Rozdział 88

499 17 4
                                    

                                                                               *****Draco*****

   Minęło juz tyle czasu od ostanich wydarzeń i spotkania z rodzicami, że zastanawiałem się czy oni serio nadal  próbowali mnie nakłonic po tym wszystkim, że miałbym wprowadzic Śmierciożerców do Hogwrtu i zabić tego starucha i oddac różdżkę Czarnemy Panu. 

   Oczywiście plan, który był przygotowany z myślą, że ja go wykonam dał rade wykonać ktoś inny, dyrektor nie żył, Śmierciożercy właśnie biegali po szkole, a ja za wszelką cene starałem się znaleźć Emily. 

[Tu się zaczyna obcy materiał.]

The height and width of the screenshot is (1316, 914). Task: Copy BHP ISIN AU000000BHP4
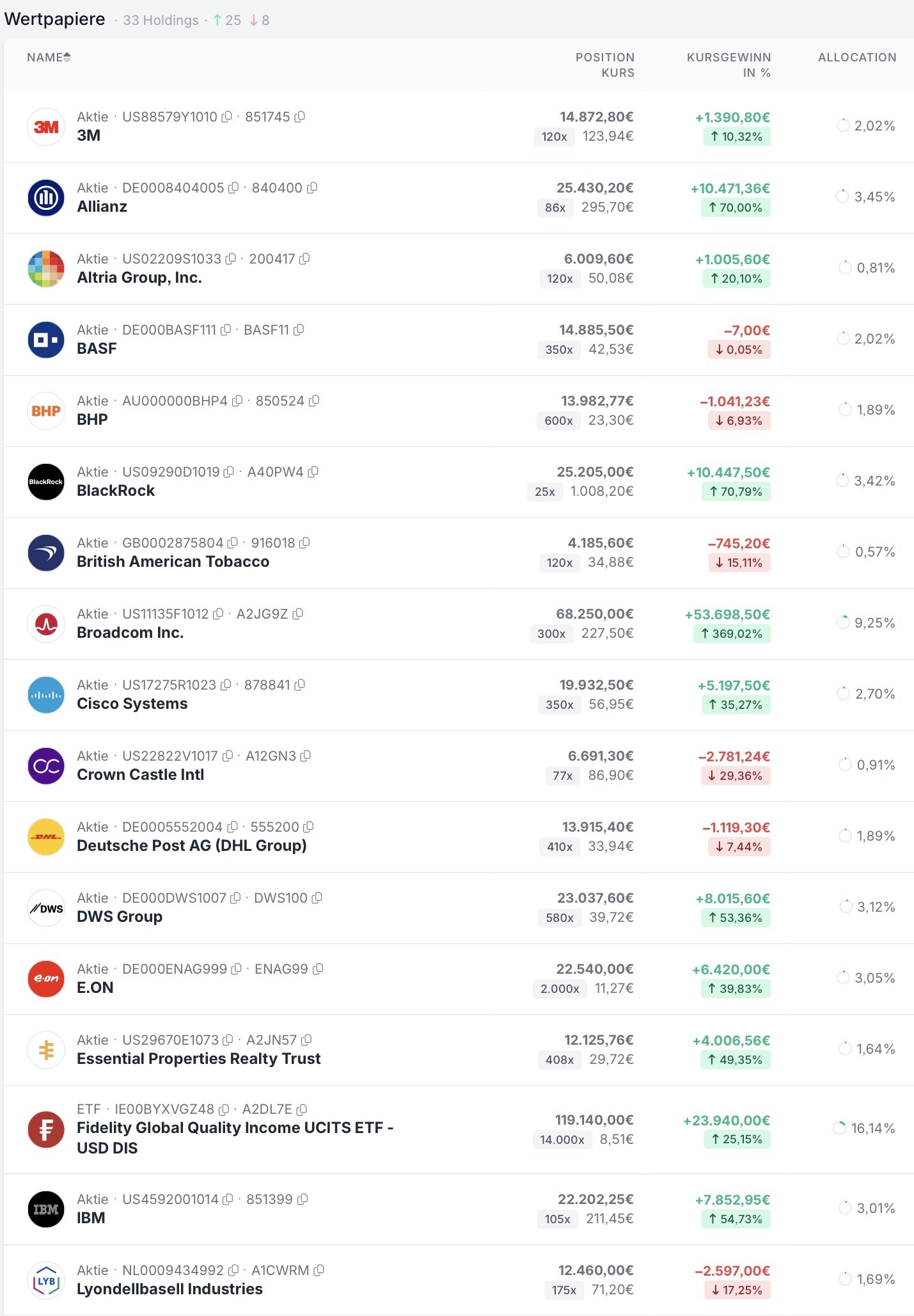click(x=237, y=401)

   Lucjusz ostrzegł mnie, że Voldemort będzie chciał jej coś zrobić po tym jak po raz kolejny mu odmówiłem i umniejszyłem go na oczach innych wychodząc z mojego własnego pokoju jadalnego, żeby przestać słuchać jego gróźb, a moja matka znowu jako jedyna starała się powstrzymać Czarnego Pana już nawet nie chcę myśleć przed czym. Lucjusz jak zwykle rzucił swoje słowa na wiatr o poprawie i tym, że nie bedzie juz tchórem. 

   Mijałem biegających uczniów i bijących się z nimi Śmierciożerców co jakis czas rzucając Avade na czarne postacie chcące mnie zatrzymać. Miałem wazniejsze sprawy na głowie niż walka z nimi. Musiałem znależć blondynkę, po prostu musiałem. 

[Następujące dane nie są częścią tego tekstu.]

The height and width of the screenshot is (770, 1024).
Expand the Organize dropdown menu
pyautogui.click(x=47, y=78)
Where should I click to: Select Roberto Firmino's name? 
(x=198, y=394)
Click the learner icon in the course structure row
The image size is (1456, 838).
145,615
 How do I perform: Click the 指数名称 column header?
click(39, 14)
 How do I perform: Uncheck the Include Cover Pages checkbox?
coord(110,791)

- Draco nie idź tam - usłyszałem znajomy, lecz znienawidzony głos. 

-  Zamknij się Potter - wycedziłem.

- Nie rozumiesz, tam jest wąż, zabił Snapea chwilę temu i Czarny Pan kazał mu kogoś znaleźć - powiedział chłopak patrzac na mnie.

- Kogoś czyli? - Odparłem ze zdenerwowaniem.

- Obawiam się że chodziło o Emily - powiedział.

-  To tym bardziej muszę ją znaleźć - wycedziłem i już miałem odejść.

- Nie rozumiesz Draco, wąż, Nagini, jest horkruksem, muszę ją zabić - powiedział z pewnością w głosie.

- To czemu nie idziesz w jej stronę ? - Wykrzyczałem mu w twarz.

- Bo ona chyba szuka Emily, a pomyslałem, że jak pierwszy ją znajdę to - urwał.

- To co niby? - Ta kłótnia była tak bezsensowana, ale Harry nie dawał mi odejść. - Ty się boisz.

Moje słowa trafiły w niego jak strzała. Spojrzał na mnie i opóścił głowę. 

- Kurwa Harry i ty chcesz zabić Voldemorta, a boisz sie jego pieprzonego zwierzaczka? 

  Nie wytrzymałem, nerwy mi puściły i uderzyłem chłopaka z liścia w twarz.

- Ogarnij się człowieku, jak będzie trzeba to ja zabiję tego węża, on może aktuanie pożerą moją ukochaną, a  ty mi akurat teraz wyznajesz, że się boisz. 

Harry spojrzał tyko na mnie i przytaknął.

- Emily powiedziała, że chcę pomoć, Hermiona miała iść po diadem Roweny razem z Emily, ale Emily jednak poszła tam sama, Ron sam bał się iść...

- Stary nie obchodzi mnie to, gdzie miała iść Emily ? - Szarpię go.

- Wieża Roweny - wysapał tylko i odbiegł w przeciwnym kierunku.

Jebany Potter, nigdy nie można na nim polegać. 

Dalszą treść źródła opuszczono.